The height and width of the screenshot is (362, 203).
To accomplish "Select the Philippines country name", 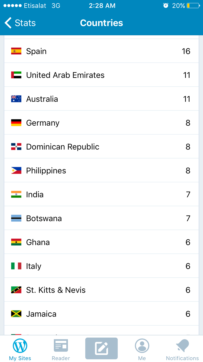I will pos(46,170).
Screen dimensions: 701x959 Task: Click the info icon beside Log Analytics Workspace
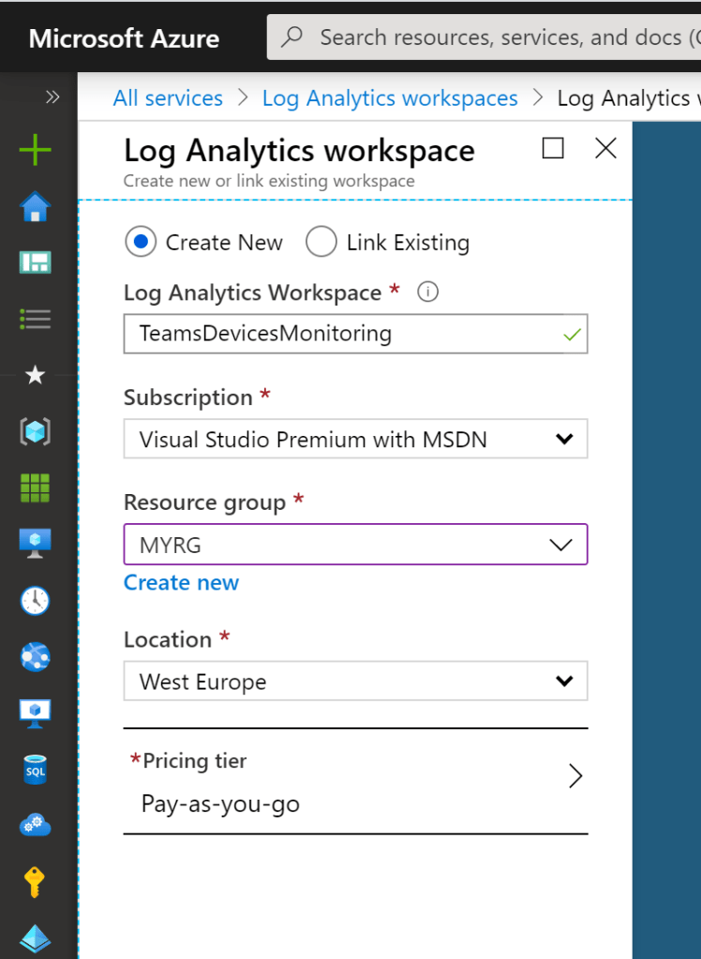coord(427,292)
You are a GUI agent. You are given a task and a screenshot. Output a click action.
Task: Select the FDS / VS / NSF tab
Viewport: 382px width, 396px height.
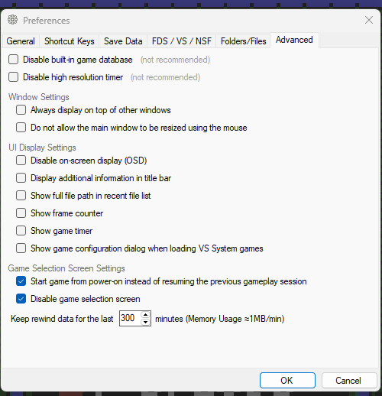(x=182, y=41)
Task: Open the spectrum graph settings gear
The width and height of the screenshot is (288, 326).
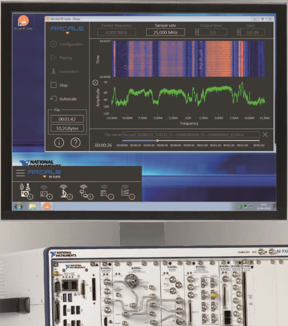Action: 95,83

--

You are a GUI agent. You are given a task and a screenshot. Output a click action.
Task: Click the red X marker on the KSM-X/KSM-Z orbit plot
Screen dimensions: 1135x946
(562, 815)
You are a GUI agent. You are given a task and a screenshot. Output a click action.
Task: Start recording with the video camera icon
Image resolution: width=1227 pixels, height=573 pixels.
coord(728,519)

**WHAT IS BEING ASKED**.
Every line above in the stretch from the one with "Screen dimensions: 701x959" through the one with "Task: Open the spectrum graph settings gear" is to be transcribed exactly, ends included. No picture is copied.

**RESULT OF THE EXERCISE**.
Screen dimensions: 701x959 Task: Click the info icon beside Log Analytics Workspace
coord(427,292)
You are a GUI agent. You are given a task and a screenshot. Output a click action.
Task: Select the FDS / VS / NSF tab
Viewport: 382px width, 396px height.
(x=182, y=41)
Task: Open the spectrum graph settings gear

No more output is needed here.